Without a map to determine your professional direction and a compass to achieve “completeness,” it will be difficult to reach your marketing goals.

strat·e·gy

noun
A plan, method, or series of maneuvers or stratagems for obtaining a specific goal or result

in·teg·ri·ty

noun
The state of being whole, entire, or undiminished

Strategy and integrity are two words commonly used in business but, in my opinion, it is uncommon to see either used correctly. I’ve often written and spoken (some may say “preached”) about strategy that, as the definition above indicates, is a plan to reach a goal, although most marketers use the term to describe virtually every action they take. Face it, we have “publication strategies” that are usually little more than a list of the publications that will be used, “selling strategies” that are simply targeting the same high volume prescribers that your competitors target with the message that tested the best, and a “contracting strategy” that is usually just the best way to give lower prices to the payers that threaten the best. Rather than being a plan, most “strategies” are simple assemblages of activities and tactics that are selected separately—often because they look or sound cool or because a competitor is using it, so it must be good—then lumped together into the marketing plan.

Integrity is not something I’ve written about, but I have fretted about it—a lot. Note from the definition above that this is not about adhering to some moral or ethical code. It’s more about completeness. Here I am referring to the common practice of working in a vacuum—promotional activities and objectives are seldom considered when contracts are developed for managed care or providers, and the overall brand objective (if one exists) is seldom considered when setting the initial price for the product. If you think about the market, and your efforts, as a complete organism or ecosystem with each aspect of it affecting most or all of the others, as opposed to a machine with distinct parts that can be fine-tuned individually, then you’ll understand why a focus on integrity is so important.

Each aspect of the market and your marketing affects the others, and you need to keep that in mind—addressing them separately, or even in the wrong order, can create huge problems.
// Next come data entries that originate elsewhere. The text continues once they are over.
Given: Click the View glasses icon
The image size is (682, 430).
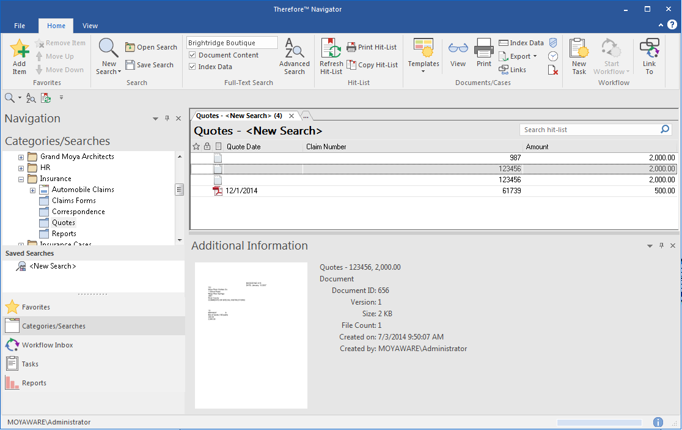Looking at the screenshot, I should click(x=458, y=50).
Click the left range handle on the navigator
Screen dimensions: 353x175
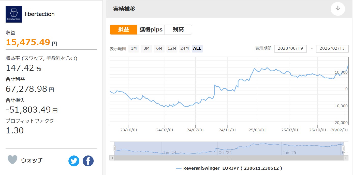(x=114, y=148)
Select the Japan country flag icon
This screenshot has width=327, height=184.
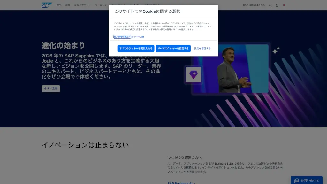284,5
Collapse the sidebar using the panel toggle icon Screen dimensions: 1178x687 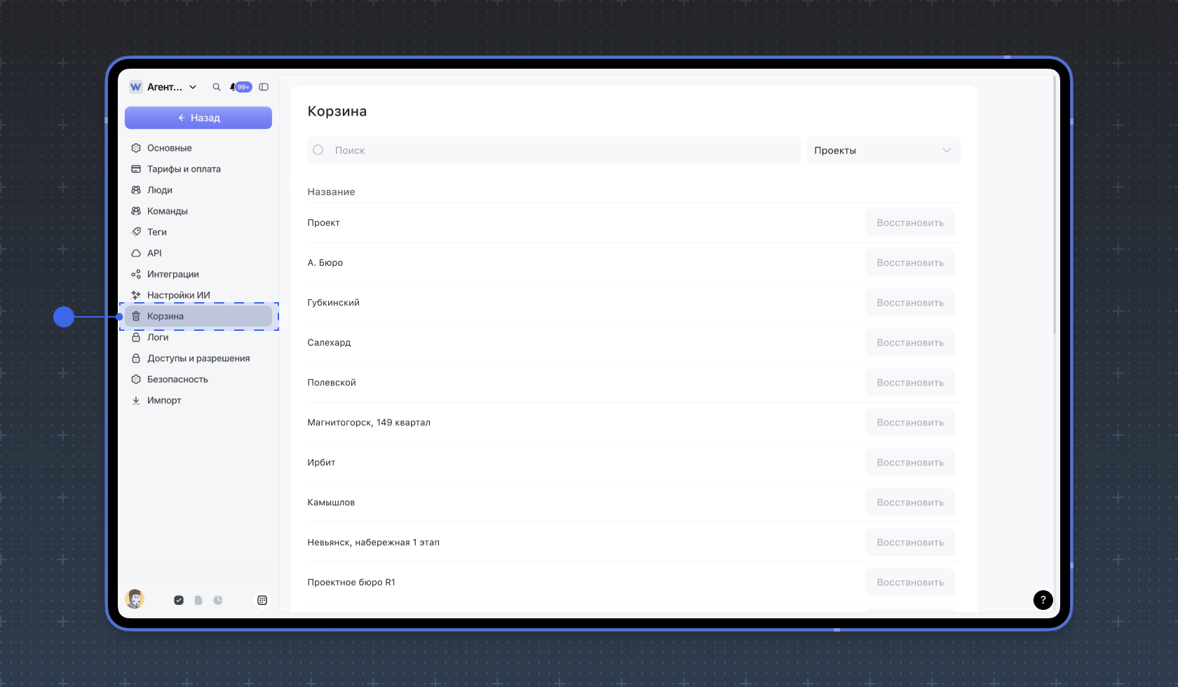click(x=264, y=87)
For instance, we were once discussing a product forecast with a company and I asked how many sales representatives they planned to put behind the product, which to me is an important input to any forecast. The response? “Once we have the forecast we will know how many reps we will need.” This very large and successful firm did not consider marketing efforts in their forecasts, which is essentially an assumption that marketing does not affect sales—by managing the two separately you prevent even the assumption of connectedness. In a similar vein, many companies will do pricing research, and set prices, without considering differences in potential product objectives, acting as if there is a singular price that is right for the product regardless of the goals and strategy for the product. Continuing with the lack of integrity, almost all companies are engaged in contracting that is done without regard to product strategies—contracting is done to secure favorable formulary status (or prevent unfavorable status) without considering the overarching product strategy or the operations of the market—and this is often a costly mistake.
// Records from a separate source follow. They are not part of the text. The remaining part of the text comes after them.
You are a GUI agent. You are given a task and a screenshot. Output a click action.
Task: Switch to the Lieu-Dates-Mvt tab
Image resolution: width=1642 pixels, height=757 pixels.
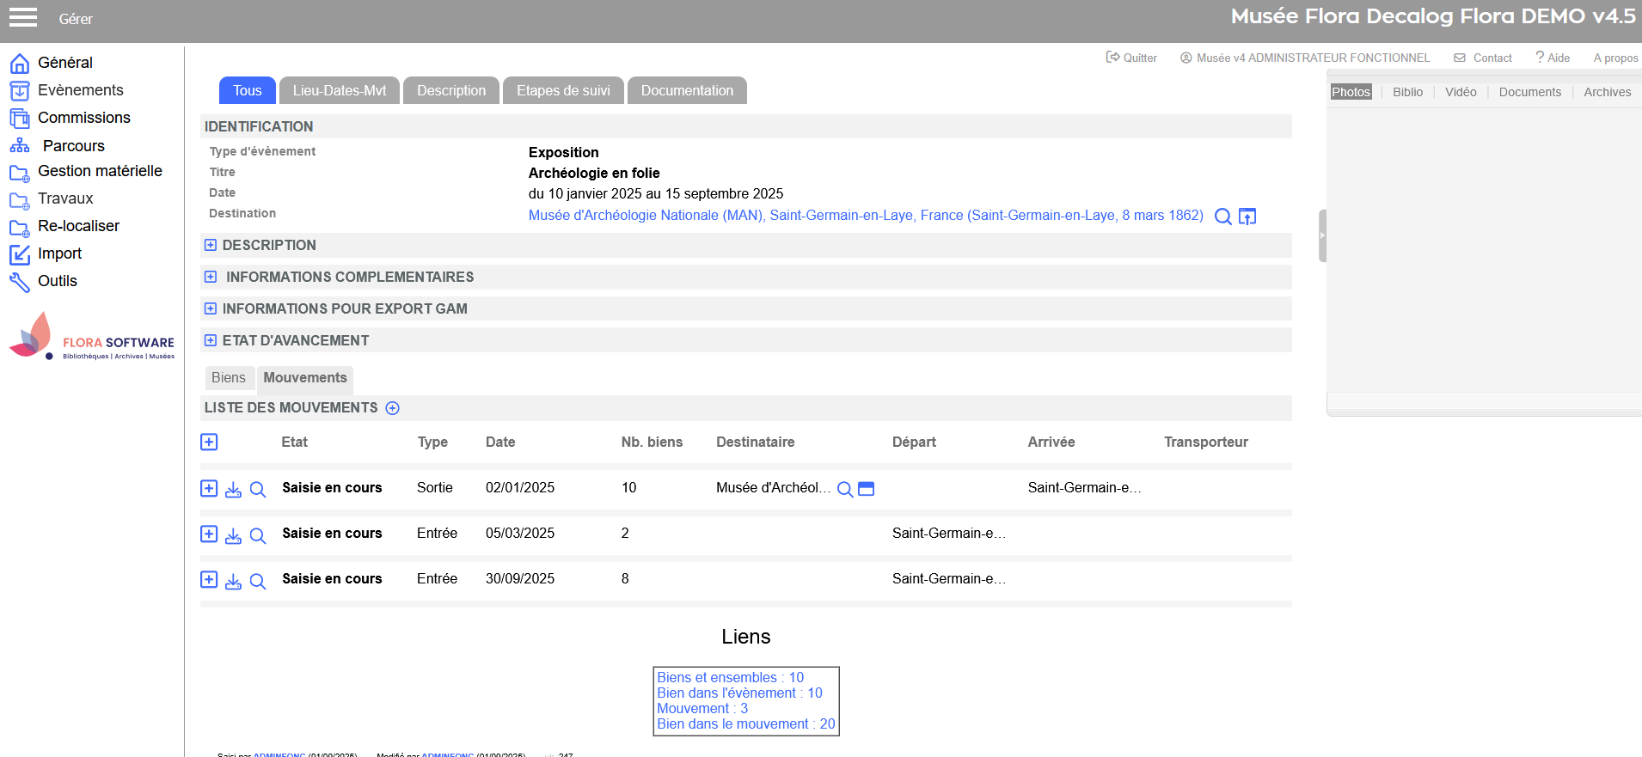tap(340, 91)
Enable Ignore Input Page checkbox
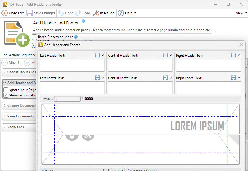This screenshot has width=248, height=171. [x=6, y=90]
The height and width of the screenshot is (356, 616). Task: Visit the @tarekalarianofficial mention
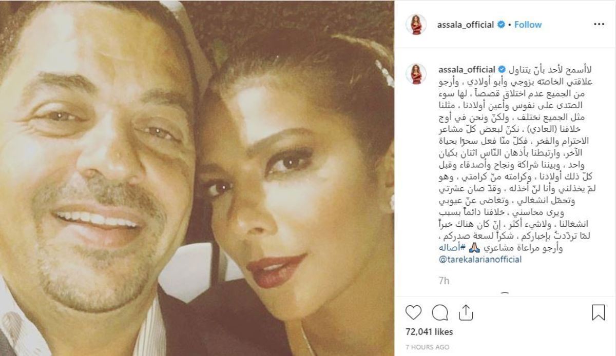pyautogui.click(x=479, y=259)

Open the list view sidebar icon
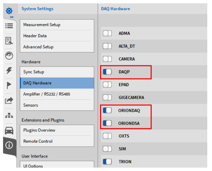9,26
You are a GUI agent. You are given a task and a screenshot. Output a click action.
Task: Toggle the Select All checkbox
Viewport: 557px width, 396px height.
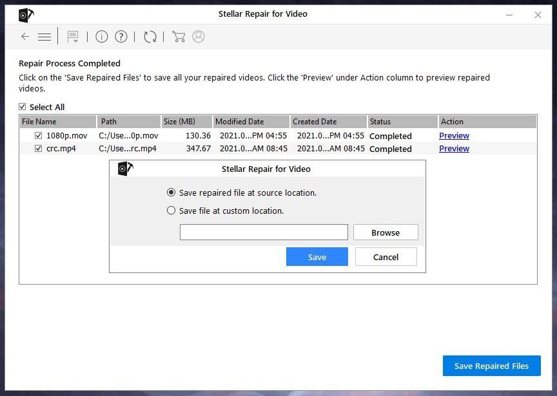pos(23,107)
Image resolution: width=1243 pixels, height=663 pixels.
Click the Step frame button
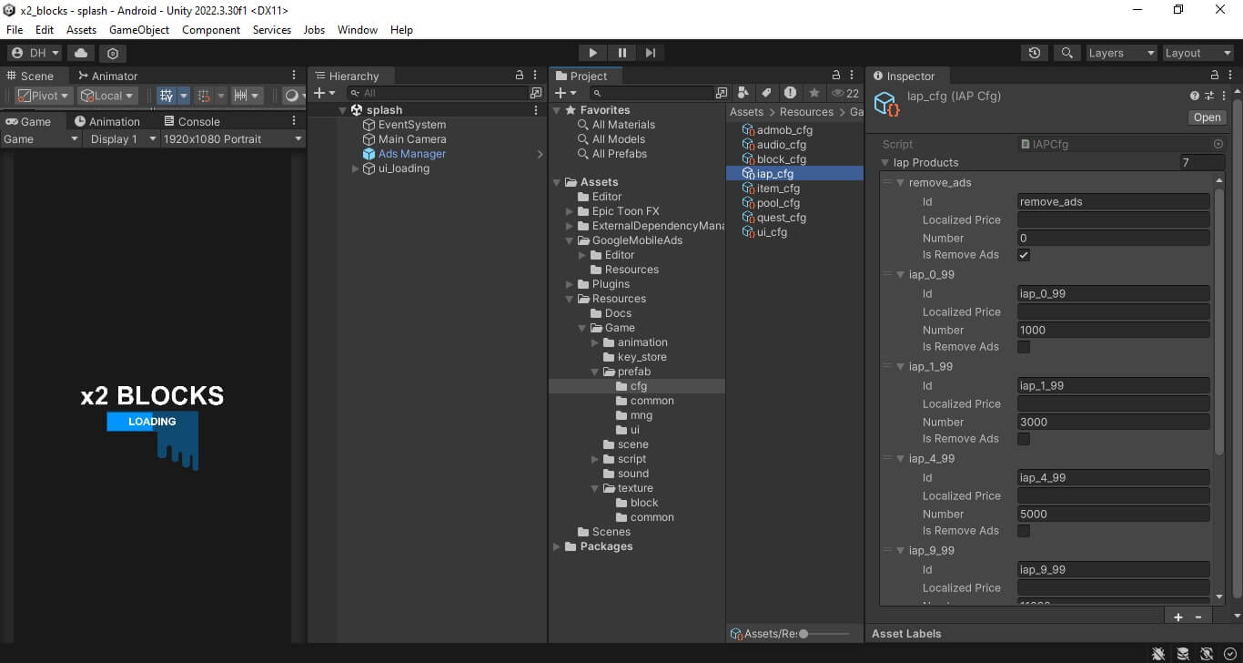[650, 53]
To develop a strategy with integrated marketing activities we first need to back up and ask: What are we trying to accomplish with the product? The typical answers tend to be: “We want to be number one,” or “We will become the gold standard” or something equally as vague—that’s not an objective, it’s a cliché. Instead, you should establish either a specific goal, such as “$1 billion in top line sales in three years” or “to gain and maintain a 60% share over the next two years while increasing net profits” or something similar. Notice that two aspects of these provide a measurable goal, which allows you to know whether you have achieved it (as opposed to the vague “market leader” goal which could mean you have a 10% share while your 10 competitors each have 9% shares or that you have over a 50% share) and a specific time frame, both of which allow you to evaluate your performance. Without these two elements you do not have an achievable goal, at best you have a direction. It is like the difference between getting into a car with the intent of getting to Yellowstone Park by Tuesday and returning home Saturday and simply driving West (or East, depending on your starting point) and seeing what happens. The latter might make for a great adventure for a college student but it’s not the way to manage a business.

In establishing your objective you must first look at the market and your product and ask: “What can we realistically expect from this product and what conditions must be met for us to reach this objective?” Setting an objective of $1 billion in sales when the entire market is only $300 million means you either need to grow the market substantially or discover some new value that nobody has ever considered. Both of these can be (and have been) done but it takes a lot more than willpower and big marketing budgets to accomplish—it takes having the right product and a lot of focus.

Once you’ve determined the objective for the product you need to develop the plan; what steps will you take with the intent of achieving the objective? You need to know exactly where you want to go and exactly what needs to be done to get there. Without that specificity you are engaged in dreaming, not planning. For every marketing action you consider you must first ask: “How will this get me closer to the objective and how will it fit together with the other things we are doing?” If the answer is not obvious then don’t do it, instead you should search for and implement alternatives that will be consistent with your other efforts and move you decisively toward your goal.